Task item: From the listing below, pull out every line where the string "agent" appears.

Record extracts:
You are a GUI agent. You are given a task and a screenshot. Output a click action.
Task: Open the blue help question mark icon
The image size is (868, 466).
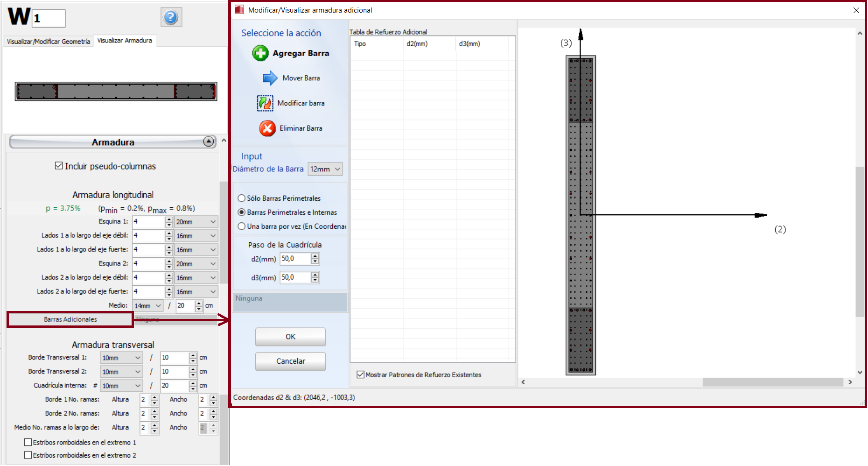pos(171,18)
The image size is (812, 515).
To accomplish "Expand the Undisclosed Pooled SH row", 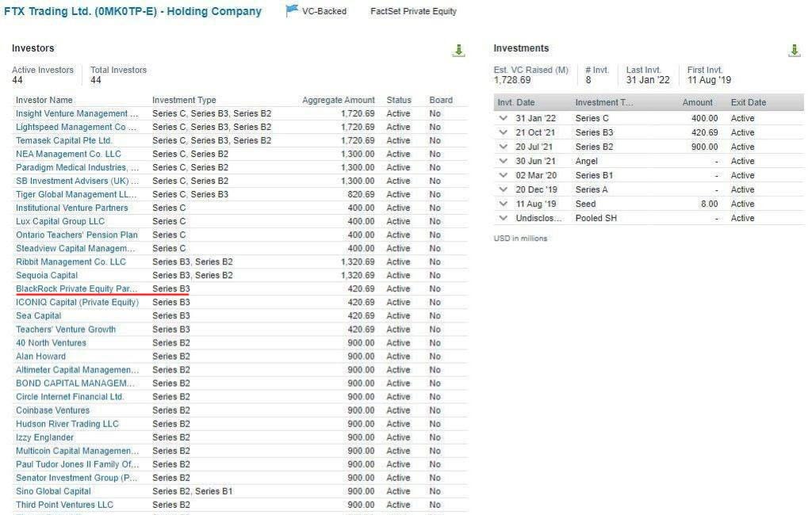I will (x=504, y=218).
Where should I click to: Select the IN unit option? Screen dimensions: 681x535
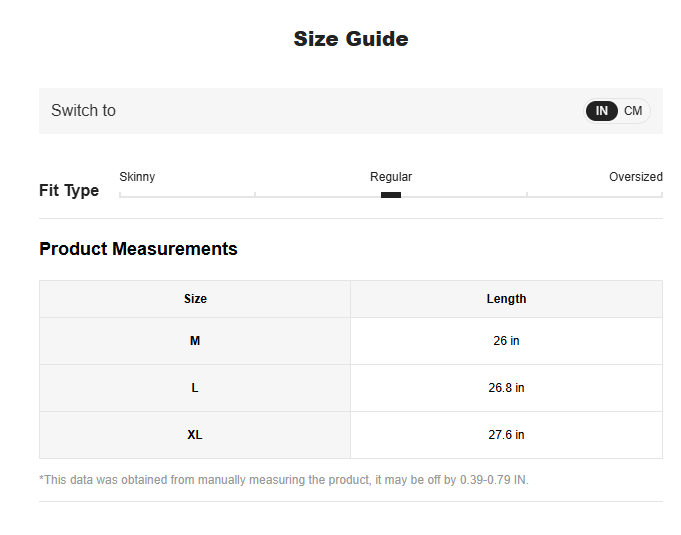point(602,111)
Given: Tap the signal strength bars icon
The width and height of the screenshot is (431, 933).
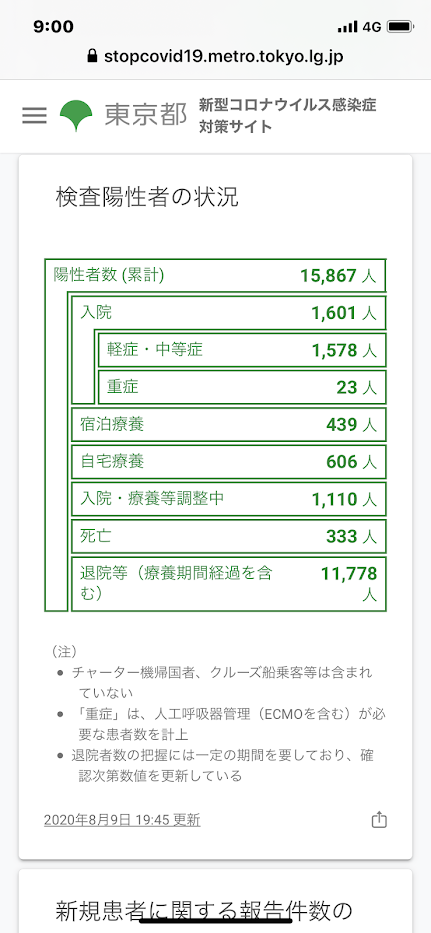Looking at the screenshot, I should 348,27.
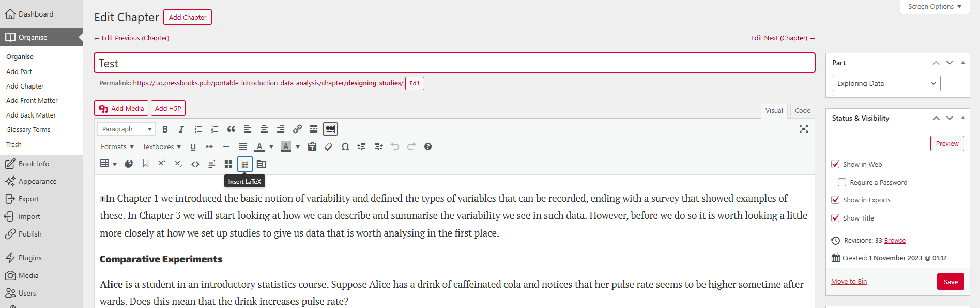Browse the chapter revisions
The image size is (980, 308).
894,240
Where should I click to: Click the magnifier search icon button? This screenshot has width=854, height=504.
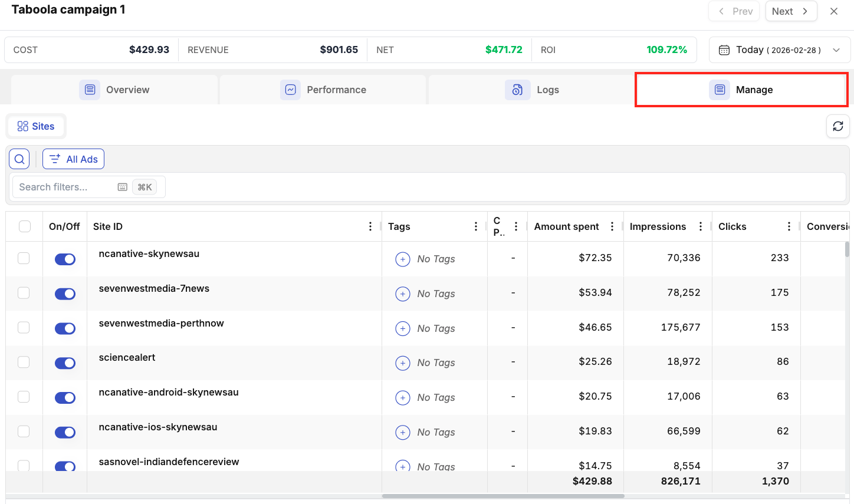point(19,159)
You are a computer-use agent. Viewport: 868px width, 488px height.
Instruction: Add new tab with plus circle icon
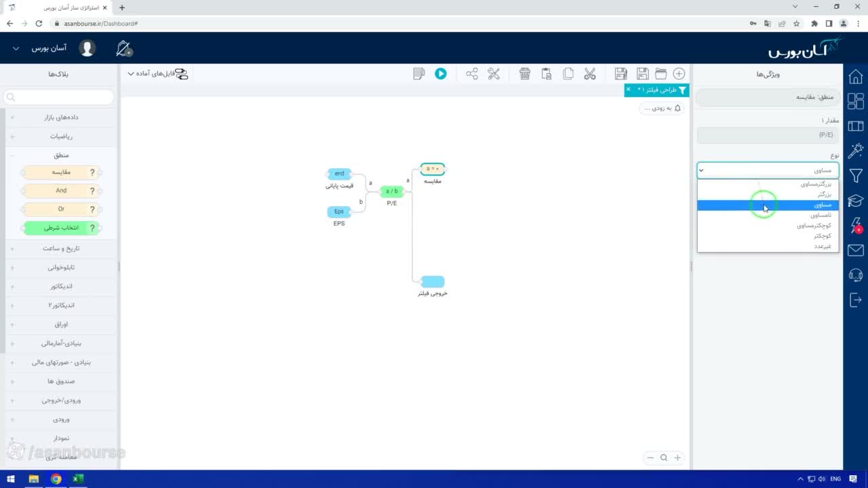click(x=679, y=74)
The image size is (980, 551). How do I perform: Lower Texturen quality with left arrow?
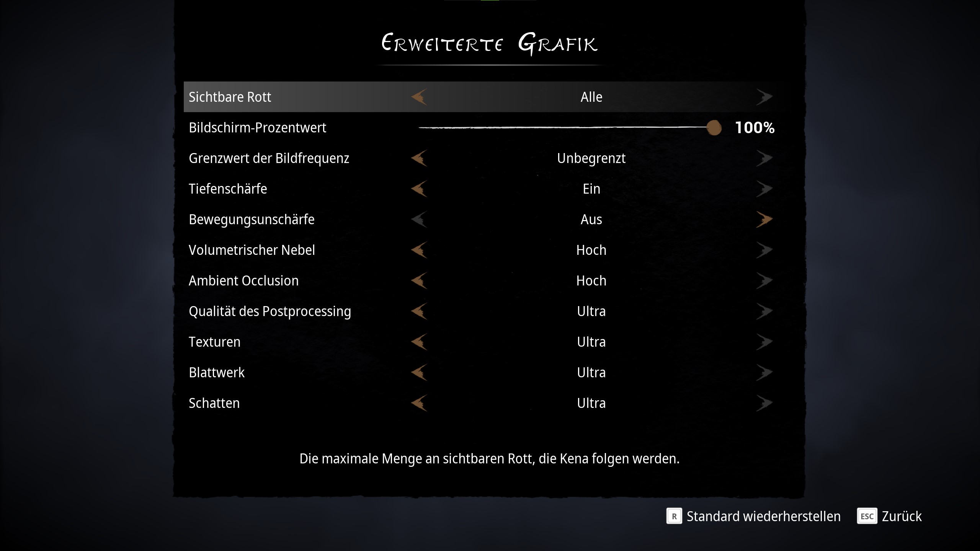[x=419, y=342]
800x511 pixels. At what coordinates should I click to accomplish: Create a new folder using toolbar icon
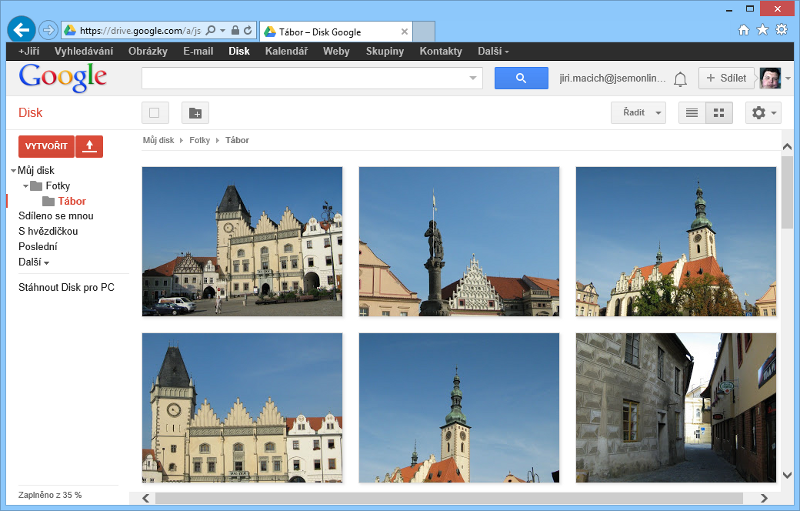195,113
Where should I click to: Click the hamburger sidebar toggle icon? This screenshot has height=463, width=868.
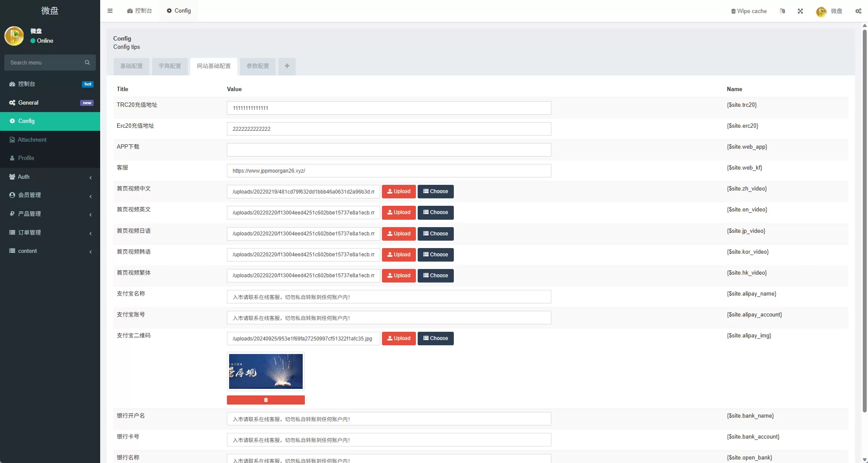[110, 11]
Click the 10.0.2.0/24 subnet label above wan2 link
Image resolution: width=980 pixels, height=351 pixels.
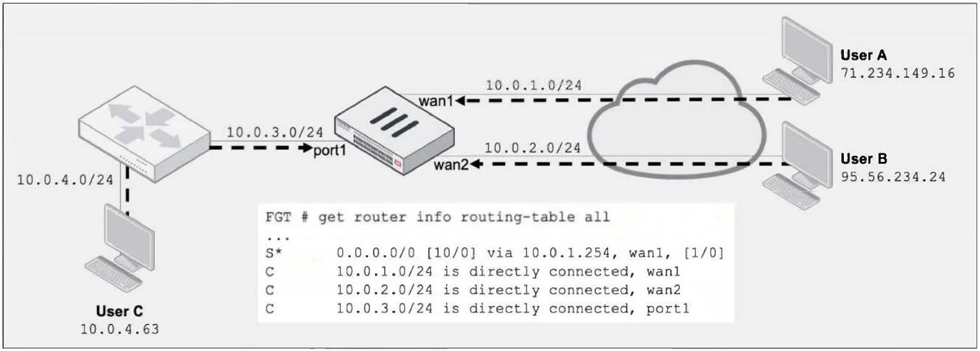532,148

Result of this task:
You are a GUI agent. You are given a task and a screenshot. Output a click action.
You are a computer-use agent. Viewport: 868px width, 488px height.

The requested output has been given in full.